■ **TÂCHES ET EXERCICES**:
A) D'après le texte fourni, combien de militaires de l'armée de terre ont été concernés par des mesures de mobilité en 2010 ?
B) Recopiez mot pour mot le passage du texte fourni qui commence par « Le second concerne » et se termine par « à 19,5 ans. ».

D'autres dépenses ont été subies : le désamiantage -95 millions d'euros- ou encore l'augmentation du coût de l'indemnisation chômage des militaires, plus de 100 millions d'euros depuis 2009.

Le montant de l'indemnisation chômage, qui atteint des records, montre l'impérieuse nécessité de réussir la reconversion des militaires. Nous aurons d'ailleurs prochainement à nous pencher sur un projet de loi relatif à ce sujet.

L'autre difficulté est de parvenir à faire coïncider - dans le temps et selon les types d'emplois - les départs naturels et les besoins en réduction de postes.

De ce point de vue, deux points me préoccupent.

Le premier concerne la fidélisation des militaires du rang. L'âge moyen de départ des militaires du rang de l'armée de terre ne cesse de baisser. Il est aujourd'hui en dessous de 7 ans, c'est-à-dire en dessous de la période minimale qui permettrait de rentabiliser l'effort de recrutement et de formation. Plus que jamais la fidélisation devient un enjeu de la qualité de notre outil de défense. Sans doute les restructurations en cours ont un impact. Il faut bien voir que sur 125 000 terriens en 2010, 95 000 ont été concernés par des mesures de mobilité. Comme l'a dit le CEMAT « ce n'est plus de la mobilité, c'est de la bougeotte ». Mais il y a aussi des causes plus structurelles.

Le second concerne l'impact de la réforme des retraites. La réforme se traduira globalement par un décalage de 2 ans des limites d'âge, une augmentation du taux de cotisation, et un décalage du minimum garanti à 15 ans de service, à 19,5 ans.

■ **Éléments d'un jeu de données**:

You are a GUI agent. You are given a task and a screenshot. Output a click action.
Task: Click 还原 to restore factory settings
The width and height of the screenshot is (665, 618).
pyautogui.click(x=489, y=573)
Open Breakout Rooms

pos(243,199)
* * *
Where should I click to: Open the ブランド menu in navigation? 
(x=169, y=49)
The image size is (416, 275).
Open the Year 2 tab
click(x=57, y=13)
--
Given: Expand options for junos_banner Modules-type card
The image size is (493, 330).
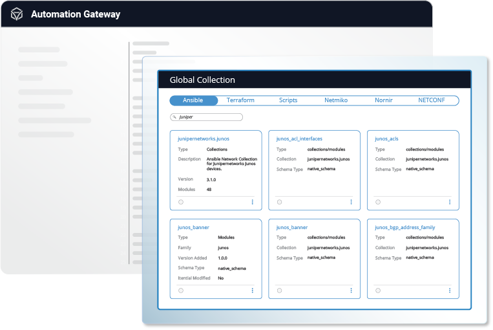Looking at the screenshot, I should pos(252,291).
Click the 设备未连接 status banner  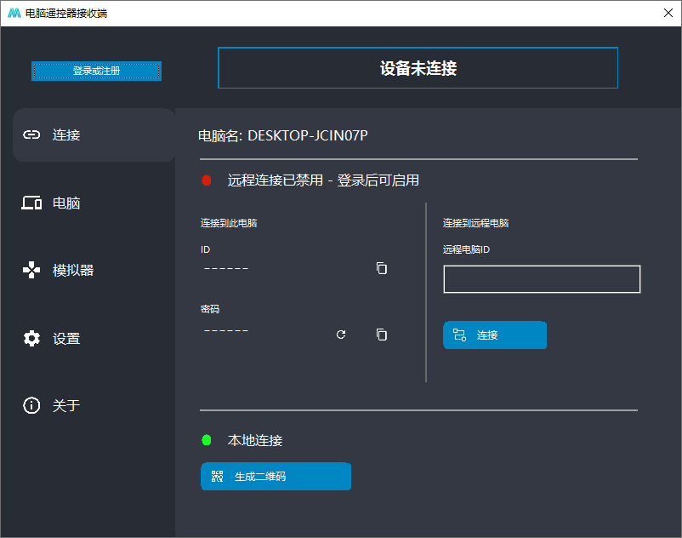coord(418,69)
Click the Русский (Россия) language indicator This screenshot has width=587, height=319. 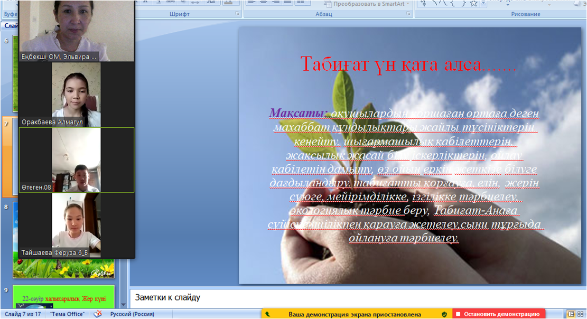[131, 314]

■ **CORRIGÉS PAR TÂCHE**:
A) 95 000 militaires sur 125 000 ont été concernés.

B)
Le second concerne l'impact de la réforme des retraites. La réforme se traduira globalement par un décalage de 2 ans des limites d'âge, une augmentation du taux de cotisation, et un décalage du minimum garanti à 15 ans de service, à 19,5 ans.